Otra obra desgraciadamente perdida es la Inmaculada que realizó para el trascoro de la colegiata de San Patricio, en Lorca; la obra, como el citado camarín, estaba firmada y fechada en 1723, y era de tamaño mayor que el natural. Verdaderamente, para esa fecha no se había visto nada semejante hecho en bulto redondo en Murcia, ni siquiera en España; esto lo reconocieron los canónigos de Lorca y le recompensaron largamente. De hecho aquí se impone un modelo que ya tenía tradición en la pintura madrileña de un Carreño o Antolínez, pero que está más próxima aún a las más esbeltas e idealizadas (más acordes con la estética de su tiempo) de Palomino. Pero se descubre en ésta otra novedad, también evidente en otra Inmaculada, figurita de barro (50 centímetros) que posiblemente fue el modelo presentado a los canónigos y guardan las capuchinas de Murcia, y es el uso de un plegado muy marcado y abstracto que se enseñorea de toda la zona volada del manto, y nos lleva a los hábitos de la Santa Teresa de Bernini. De este mismo tema presenta otra variante en el retablo mayor de la iglesia de San Francisco de la misma Lorca, menos dinámica, aunque, a juzgar por la que ahora existe (muy restaurada), elegantísima en su movimiento de contraposto y delicadísima en su anatomía: la comparación con la de Filippo Parodi de la iglesia de Santa María della Cella, en Génova, nos parece muy acertada.
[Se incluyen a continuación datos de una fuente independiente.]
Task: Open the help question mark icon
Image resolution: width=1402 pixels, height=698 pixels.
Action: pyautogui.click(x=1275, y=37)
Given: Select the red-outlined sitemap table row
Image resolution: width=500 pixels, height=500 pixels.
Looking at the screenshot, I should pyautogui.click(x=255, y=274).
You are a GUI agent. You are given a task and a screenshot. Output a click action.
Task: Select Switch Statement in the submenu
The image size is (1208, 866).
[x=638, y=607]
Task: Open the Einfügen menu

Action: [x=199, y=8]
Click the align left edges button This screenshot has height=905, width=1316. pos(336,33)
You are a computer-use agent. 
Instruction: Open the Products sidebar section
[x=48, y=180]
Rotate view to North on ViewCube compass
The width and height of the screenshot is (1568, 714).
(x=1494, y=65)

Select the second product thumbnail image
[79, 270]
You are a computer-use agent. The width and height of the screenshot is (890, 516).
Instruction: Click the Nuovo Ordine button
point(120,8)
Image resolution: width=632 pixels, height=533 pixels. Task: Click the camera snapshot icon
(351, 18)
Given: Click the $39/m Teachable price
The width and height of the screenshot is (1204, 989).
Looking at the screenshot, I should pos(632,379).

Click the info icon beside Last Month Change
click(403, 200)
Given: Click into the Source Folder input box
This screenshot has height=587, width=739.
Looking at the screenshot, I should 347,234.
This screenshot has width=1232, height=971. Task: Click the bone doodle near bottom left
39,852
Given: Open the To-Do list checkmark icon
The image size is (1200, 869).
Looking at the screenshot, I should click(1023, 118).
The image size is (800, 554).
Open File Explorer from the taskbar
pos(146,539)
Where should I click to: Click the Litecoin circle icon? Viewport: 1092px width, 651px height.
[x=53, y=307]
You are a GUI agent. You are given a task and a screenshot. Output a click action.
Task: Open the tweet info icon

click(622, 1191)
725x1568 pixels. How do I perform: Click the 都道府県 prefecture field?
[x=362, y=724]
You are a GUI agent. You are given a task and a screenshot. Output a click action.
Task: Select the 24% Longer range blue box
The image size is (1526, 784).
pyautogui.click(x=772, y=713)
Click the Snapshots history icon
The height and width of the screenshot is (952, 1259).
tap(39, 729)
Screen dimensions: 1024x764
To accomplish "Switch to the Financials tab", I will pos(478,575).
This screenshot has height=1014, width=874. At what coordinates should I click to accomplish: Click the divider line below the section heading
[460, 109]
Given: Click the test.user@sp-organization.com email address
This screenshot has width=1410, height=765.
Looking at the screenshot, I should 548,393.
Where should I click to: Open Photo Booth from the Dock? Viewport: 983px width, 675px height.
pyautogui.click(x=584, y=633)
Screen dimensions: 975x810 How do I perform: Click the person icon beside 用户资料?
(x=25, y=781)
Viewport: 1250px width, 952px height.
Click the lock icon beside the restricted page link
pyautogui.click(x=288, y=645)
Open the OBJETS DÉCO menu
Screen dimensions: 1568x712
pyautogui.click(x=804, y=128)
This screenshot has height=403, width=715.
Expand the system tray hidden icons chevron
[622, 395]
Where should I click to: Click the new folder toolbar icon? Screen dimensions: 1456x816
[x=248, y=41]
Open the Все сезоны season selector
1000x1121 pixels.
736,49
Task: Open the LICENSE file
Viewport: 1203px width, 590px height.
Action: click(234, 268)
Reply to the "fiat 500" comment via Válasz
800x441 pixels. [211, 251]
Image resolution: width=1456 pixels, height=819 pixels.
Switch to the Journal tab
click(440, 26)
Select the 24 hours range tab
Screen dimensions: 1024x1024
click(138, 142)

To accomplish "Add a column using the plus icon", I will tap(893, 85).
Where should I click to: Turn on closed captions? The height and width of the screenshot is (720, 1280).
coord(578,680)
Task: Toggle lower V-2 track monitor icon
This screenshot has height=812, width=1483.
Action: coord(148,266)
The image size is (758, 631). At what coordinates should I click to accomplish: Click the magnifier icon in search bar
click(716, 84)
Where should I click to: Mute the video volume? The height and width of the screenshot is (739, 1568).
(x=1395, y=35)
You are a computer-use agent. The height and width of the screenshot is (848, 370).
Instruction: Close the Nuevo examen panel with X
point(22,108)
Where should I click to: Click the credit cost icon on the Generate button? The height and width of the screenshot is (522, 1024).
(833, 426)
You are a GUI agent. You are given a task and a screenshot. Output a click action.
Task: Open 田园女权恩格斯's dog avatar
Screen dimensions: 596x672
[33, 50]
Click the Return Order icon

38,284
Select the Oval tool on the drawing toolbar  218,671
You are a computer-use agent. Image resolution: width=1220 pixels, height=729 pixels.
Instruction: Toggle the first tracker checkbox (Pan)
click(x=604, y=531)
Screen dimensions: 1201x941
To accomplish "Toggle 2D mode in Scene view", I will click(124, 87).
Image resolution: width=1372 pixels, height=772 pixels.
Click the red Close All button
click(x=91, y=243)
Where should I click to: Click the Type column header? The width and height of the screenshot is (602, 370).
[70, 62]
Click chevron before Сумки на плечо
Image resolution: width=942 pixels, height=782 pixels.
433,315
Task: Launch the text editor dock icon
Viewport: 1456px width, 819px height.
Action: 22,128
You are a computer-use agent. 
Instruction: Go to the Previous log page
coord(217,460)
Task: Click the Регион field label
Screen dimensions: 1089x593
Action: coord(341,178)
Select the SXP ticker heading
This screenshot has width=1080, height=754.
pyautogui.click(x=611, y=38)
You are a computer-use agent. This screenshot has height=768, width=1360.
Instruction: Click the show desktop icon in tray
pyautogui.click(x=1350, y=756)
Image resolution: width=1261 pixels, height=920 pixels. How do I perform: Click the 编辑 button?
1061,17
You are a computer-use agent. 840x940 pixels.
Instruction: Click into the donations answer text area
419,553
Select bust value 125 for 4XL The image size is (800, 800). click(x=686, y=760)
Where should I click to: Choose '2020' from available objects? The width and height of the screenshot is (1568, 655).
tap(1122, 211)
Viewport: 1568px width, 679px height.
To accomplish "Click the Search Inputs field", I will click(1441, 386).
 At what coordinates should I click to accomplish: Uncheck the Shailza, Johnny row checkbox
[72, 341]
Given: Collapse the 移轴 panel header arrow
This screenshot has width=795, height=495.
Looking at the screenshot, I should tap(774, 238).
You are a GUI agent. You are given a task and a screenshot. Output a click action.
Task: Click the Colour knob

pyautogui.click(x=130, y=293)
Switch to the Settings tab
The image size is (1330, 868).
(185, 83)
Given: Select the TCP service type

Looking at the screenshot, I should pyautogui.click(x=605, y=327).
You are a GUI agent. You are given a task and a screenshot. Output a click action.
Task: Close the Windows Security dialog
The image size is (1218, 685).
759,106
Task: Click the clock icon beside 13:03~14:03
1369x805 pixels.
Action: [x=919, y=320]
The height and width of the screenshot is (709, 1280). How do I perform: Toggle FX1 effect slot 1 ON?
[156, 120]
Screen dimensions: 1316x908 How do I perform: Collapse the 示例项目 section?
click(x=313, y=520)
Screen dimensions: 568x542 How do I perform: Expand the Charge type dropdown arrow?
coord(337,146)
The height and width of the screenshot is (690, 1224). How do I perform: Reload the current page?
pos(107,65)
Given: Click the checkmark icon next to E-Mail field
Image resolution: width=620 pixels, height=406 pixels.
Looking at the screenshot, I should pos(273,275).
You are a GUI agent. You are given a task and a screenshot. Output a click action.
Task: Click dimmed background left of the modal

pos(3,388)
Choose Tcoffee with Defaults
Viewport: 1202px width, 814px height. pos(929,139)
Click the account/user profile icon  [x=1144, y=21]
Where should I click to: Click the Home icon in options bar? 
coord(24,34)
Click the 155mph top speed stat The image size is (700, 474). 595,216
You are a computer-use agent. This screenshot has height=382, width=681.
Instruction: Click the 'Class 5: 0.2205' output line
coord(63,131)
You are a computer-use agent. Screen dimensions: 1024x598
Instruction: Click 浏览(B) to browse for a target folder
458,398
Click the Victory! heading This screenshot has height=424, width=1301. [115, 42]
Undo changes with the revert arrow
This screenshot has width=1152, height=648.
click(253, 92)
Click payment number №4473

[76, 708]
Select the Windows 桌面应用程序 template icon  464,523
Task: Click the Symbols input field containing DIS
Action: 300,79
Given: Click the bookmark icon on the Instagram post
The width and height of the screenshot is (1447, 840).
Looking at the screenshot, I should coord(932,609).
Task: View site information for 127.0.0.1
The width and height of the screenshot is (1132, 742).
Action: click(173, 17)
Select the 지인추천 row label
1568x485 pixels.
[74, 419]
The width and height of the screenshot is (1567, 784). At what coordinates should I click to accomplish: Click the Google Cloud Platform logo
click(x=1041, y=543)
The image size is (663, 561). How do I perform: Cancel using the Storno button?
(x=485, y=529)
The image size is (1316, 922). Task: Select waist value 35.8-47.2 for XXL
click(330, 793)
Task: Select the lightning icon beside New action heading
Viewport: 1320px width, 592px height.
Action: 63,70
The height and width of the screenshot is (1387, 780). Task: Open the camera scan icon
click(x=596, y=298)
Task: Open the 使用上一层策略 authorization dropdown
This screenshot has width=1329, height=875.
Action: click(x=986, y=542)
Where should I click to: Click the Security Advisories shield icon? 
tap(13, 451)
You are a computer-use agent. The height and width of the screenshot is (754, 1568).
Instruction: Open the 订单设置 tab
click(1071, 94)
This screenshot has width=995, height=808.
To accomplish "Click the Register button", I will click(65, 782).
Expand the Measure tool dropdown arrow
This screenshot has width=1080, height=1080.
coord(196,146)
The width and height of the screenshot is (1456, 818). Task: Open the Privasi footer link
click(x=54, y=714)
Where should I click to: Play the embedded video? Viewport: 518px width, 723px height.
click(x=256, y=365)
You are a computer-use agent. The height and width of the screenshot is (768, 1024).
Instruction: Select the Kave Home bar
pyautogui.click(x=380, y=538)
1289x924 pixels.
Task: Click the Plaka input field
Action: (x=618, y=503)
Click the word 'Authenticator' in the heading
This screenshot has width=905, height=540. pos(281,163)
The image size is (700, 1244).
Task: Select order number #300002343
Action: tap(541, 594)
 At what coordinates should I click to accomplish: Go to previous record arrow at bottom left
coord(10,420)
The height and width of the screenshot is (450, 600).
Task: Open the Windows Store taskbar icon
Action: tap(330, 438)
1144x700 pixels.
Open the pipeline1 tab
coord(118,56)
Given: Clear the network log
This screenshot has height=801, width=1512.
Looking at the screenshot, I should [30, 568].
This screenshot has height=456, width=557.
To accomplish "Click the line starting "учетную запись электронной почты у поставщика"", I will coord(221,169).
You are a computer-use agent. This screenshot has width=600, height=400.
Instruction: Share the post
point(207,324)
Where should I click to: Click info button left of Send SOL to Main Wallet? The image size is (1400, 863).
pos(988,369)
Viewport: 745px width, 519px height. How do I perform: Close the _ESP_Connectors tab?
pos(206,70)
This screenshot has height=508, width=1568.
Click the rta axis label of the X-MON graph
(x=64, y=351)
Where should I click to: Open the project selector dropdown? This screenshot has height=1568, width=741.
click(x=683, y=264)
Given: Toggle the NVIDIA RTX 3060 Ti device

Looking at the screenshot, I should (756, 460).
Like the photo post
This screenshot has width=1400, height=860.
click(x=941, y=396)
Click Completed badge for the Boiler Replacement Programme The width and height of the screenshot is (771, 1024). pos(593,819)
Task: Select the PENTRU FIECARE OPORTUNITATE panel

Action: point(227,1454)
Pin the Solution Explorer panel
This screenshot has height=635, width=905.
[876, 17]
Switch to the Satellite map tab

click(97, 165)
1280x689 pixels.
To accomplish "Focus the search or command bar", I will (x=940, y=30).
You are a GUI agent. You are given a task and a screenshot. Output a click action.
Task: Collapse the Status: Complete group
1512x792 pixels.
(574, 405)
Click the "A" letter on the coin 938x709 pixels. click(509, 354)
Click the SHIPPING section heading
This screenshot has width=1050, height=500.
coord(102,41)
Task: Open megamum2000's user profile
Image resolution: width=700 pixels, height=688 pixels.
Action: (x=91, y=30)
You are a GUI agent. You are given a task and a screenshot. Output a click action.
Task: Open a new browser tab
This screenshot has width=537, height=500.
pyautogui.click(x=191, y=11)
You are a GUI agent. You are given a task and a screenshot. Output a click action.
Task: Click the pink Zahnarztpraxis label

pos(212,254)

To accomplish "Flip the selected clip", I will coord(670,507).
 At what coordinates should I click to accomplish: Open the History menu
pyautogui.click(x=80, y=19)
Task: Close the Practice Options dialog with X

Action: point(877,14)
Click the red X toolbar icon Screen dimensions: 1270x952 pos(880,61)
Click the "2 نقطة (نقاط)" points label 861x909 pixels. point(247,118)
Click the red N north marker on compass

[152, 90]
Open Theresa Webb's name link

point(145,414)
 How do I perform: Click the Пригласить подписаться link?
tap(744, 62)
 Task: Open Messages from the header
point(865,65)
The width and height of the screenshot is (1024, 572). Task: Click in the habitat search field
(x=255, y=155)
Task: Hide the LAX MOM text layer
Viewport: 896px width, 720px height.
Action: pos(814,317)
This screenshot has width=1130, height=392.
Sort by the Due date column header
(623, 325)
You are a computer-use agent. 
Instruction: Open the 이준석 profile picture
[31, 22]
Se le viene atribuyendo el San Juan Bautista de su parroquia, en Murcia. Es también una figura capital en la imaginería española, dotada de fina sensibilidad desconocida en lo español para esos momentos. Ni su rostro, ni su anatomía recuerdan en nada a las imágenes que, en pintura o escultura, teníamos del precursor; se trata aquí de un efebo, un muchacho apolíneo, aunque con morbidez dionisíaca, que pienso se adelanta mucho a esos años de 1728-20 en que se viene situando su realización por el francés.

Y asimismo se le atribuye una pareja de ángeles adoradores del Sacramento, de tamaño algo menor que el natural, en la iglesia de San Andrés, de Murcia y un San Miguel, en el convento de agustinas de esta ciudad. Pese a la gracia de los primeros, resueltos en serpentinata manierista, y la ligereza del segundo, no llega en estas obras a la altura de las antedichas, algo que sí consigue y plenamente en otra obra documentada: el sagrario de la iglesia de Santa Justa, en Orihuela. Otra vez la obra auténtica viene a decirnos de la excelsa calidad del artista.

Sus rostros expresan dulce ensimismamiento, melancolía aristocrática, algo que puede muy bien relacionarse con las almas que animan las delicadas figuras de un Watteau que por las mismas fechas revolucionaba el arte cortesano francés.